_Exercise brief_
Line by line, please look for the word "computer" in the following records, then copy each line you find it in.

Entries taken from a collection:
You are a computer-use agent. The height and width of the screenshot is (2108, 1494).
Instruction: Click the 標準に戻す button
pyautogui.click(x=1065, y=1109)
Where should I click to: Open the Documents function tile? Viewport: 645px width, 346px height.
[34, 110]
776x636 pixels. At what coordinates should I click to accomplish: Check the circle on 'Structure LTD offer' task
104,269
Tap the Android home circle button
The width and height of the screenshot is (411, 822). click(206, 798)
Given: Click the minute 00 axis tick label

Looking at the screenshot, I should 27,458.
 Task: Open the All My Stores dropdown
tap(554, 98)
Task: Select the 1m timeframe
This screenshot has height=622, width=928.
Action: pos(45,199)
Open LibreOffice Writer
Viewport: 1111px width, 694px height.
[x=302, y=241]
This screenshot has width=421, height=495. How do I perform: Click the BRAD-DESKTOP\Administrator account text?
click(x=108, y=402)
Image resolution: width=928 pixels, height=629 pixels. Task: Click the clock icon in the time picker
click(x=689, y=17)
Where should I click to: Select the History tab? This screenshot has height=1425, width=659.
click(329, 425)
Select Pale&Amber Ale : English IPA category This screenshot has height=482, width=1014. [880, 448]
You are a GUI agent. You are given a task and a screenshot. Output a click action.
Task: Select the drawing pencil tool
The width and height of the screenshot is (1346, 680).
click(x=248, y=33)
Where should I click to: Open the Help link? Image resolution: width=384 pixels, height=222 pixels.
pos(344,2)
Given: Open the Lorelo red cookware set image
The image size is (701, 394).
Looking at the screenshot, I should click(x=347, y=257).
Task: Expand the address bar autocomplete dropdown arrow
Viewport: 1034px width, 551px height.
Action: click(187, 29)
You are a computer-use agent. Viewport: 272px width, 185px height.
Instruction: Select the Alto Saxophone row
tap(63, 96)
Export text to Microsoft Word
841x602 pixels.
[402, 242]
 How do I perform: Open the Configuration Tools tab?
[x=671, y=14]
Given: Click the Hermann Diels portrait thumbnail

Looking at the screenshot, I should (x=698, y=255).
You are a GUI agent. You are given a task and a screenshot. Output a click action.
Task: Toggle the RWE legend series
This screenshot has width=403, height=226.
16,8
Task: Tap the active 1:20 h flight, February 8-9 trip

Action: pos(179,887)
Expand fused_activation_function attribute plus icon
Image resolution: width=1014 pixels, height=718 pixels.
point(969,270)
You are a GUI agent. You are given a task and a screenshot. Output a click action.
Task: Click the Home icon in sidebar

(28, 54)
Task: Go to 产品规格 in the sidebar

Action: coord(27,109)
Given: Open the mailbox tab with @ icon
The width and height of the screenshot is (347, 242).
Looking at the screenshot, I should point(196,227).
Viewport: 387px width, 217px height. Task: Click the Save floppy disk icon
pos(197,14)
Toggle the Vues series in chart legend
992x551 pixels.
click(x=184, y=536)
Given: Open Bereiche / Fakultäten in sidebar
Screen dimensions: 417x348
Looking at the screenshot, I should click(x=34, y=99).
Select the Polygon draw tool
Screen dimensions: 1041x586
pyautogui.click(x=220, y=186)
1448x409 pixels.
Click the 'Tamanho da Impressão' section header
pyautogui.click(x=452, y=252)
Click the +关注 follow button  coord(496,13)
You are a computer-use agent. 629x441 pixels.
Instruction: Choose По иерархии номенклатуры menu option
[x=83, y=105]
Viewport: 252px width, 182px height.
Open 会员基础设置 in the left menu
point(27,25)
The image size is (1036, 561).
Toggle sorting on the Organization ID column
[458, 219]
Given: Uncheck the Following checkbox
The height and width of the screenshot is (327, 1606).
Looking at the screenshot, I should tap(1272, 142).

_Written solution_
You are a computer-use agent. The height and width of the screenshot is (2108, 1494).
You are a computer-use agent. Viewport: 272px width, 185px height.
You are a computer-use agent. 629x441 pixels.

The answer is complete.